O primeiro-ministro anunciou hoje que o Governo recusa aumentar impostos e vai reduzir a despesa pública com a segurança social, saúde, educação e empresas públicas, para compensar o "chumbo" de normas do Orçamento pelo Tribunal Constitucional.

"A este respeito, quero dizer a todos os portugueses que o Governo não aceita aumentar mais os impostos, que parece ser a solução que o Tribunal Constitucional favorece nas suas interpretações. Fazê-lo poria em causa irremediavelmente as nossas possibilidades de recuperação atempada da economia e da criação de emprego", afirmou Pedro Passos Coelho, numa declaração ao país, na residência oficial de São Bento, em Lisboa.

"Para compensar o desequilíbrio agora aberto no Orçamento em 2013 teremos de pôr em prática, ainda este ano, medidas de contenção da despesa pública, nomeadamente nas áreas da segurança social, saúde, educação e empresas públicas", acrescentou o primeiro-ministro.

"Governo não desiste"

Pedro Passos Coelho renovou hoje o seu compromisso de tudo fazer, como primeiro-ministro, para pôr fim à crise que Portugal enfrenta, prometendo agir até ao limite das suas forças em defesa do interesse nacional.

Numa declaração ao país, na sua residência oficial, em Lisboa, o primeiro-ministro reafirmou também o compromisso do Governo PSD/CDS-PP com o cumprimento das obrigações internas e externas do Estado português.

"Da parte do Governo não haverá hesitações. Permitam-me, pois, que o diga com clareza para que não subsistam quaisquer dúvidas. O Governo está comprometido com todos os objetivos do programa de assistência e reafirma o cumprimento das obrigações internas e externas do Estado português. E, como primeiro-ministro, renovo aqui e hoje o compromisso de fazer tudo o que está ao meu alcance para, atacando as dificuldades acrescidas, fecharmos esta crise de uma vez por todas.
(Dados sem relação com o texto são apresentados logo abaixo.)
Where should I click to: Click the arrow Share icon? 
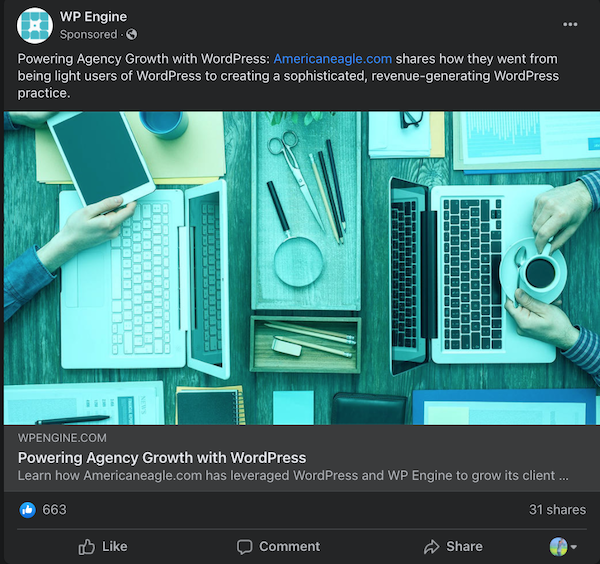click(432, 547)
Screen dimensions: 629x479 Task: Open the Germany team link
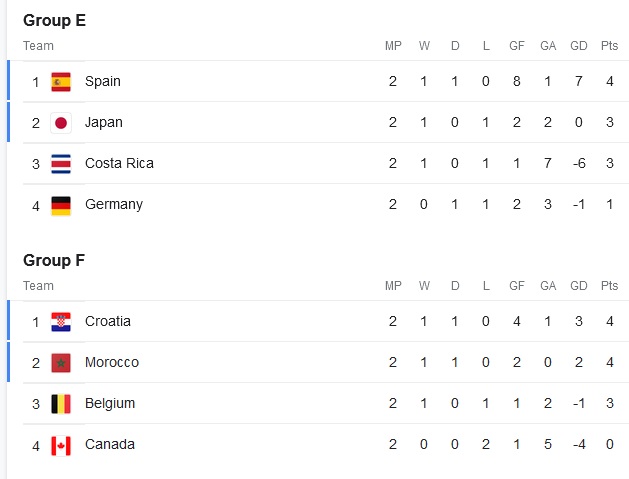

Com a legitimidade que me foi conferida pelo povo português e pela Constituição, agirei até ao limite das minhas forças na defesa do interesse nacional", declarou Passos Coelho.

Apelo ao compromisso

O primeiro-ministro afirmou hoje, numa declaração ao país, que o Governo está recetivo a todas propostas de redução da despesa e apelou a um compromisso alargado e duradouro para o equilíbrio das contas públicas.

Pedro Passos Coelho fez este apelo depois de anunciar que, para fazer face ao "chumbo" pelo Tribunal Constitucional de quatro normas do Orçamento do Estado para 2013, o executivo PSD/CDS-PP vai "acelerar e intensificar alguns aspetos da reestruturação do Estado com impacto direto na despesa pública", em áreas como "segurança social, saúde, educação e empresas públicas".

"A complexidade e a preparação que medidas deste tipo requerem apelam à mobilização da sociedade civil, do Governo e do Estado para a sua formulação. Nas próximas semanas, teremos de proceder ao estudo e ponderação das alternativas possíveis, e o Governo está naturalmente recetivo a todas as propostas razoáveis, fundamentadas e objetivas que a discussão pública suscitar", afirmou o primeiro-ministro, na sua residência oficial, em Lisboa.